▶ DESCRIPTION OF THE TASK
Only the lines from the one that contains "This screenshot has" to the last line below, both included, should be transcribed. Pictures stay out of the copy.

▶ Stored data
'''
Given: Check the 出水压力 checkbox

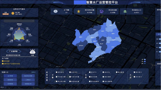Looking at the screenshot, I should coord(134,77).
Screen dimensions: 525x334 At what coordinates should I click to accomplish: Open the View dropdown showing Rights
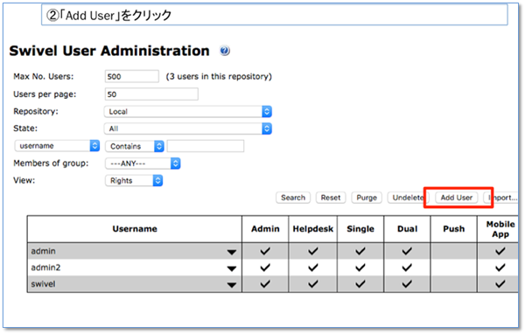click(x=134, y=181)
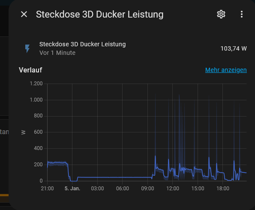Click the 21:00 label on the time axis
255x210 pixels.
(x=47, y=189)
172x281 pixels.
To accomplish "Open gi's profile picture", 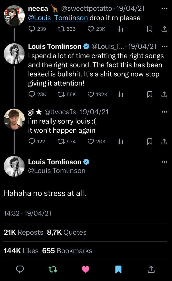I will 14,119.

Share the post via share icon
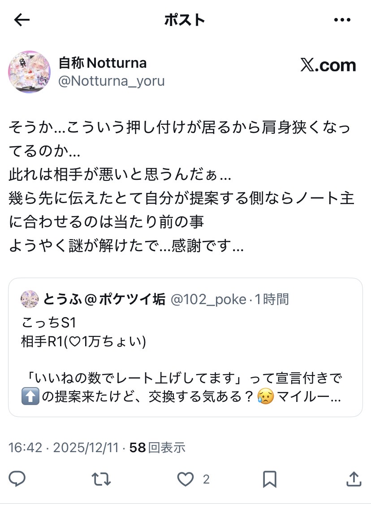point(354,479)
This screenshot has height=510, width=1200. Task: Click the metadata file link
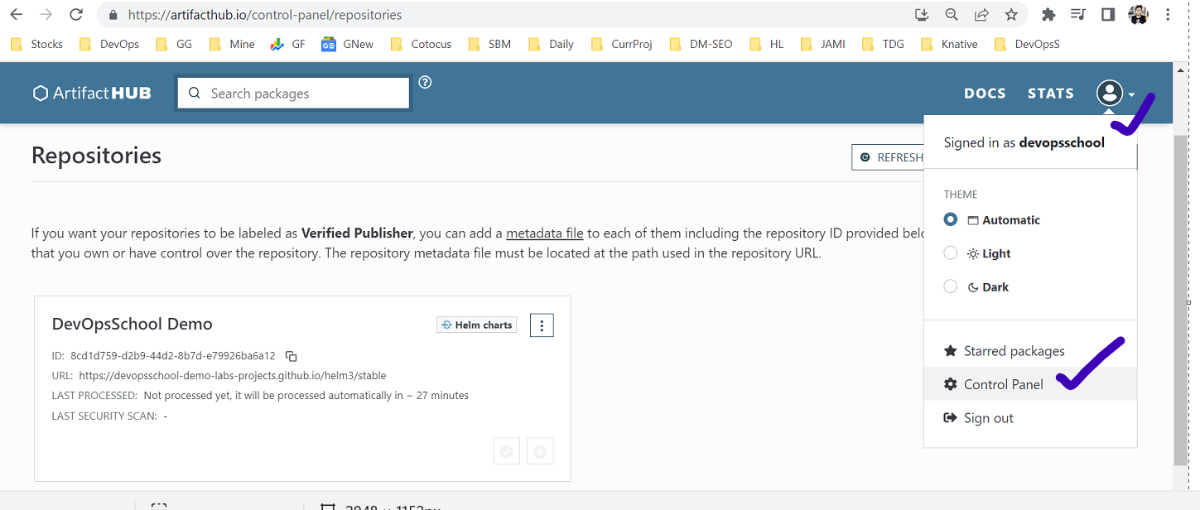tap(545, 233)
'''
▶ EXERCISE OUTPUT
This screenshot has height=510, width=1200. Task: Click the metadata file link
tap(545, 233)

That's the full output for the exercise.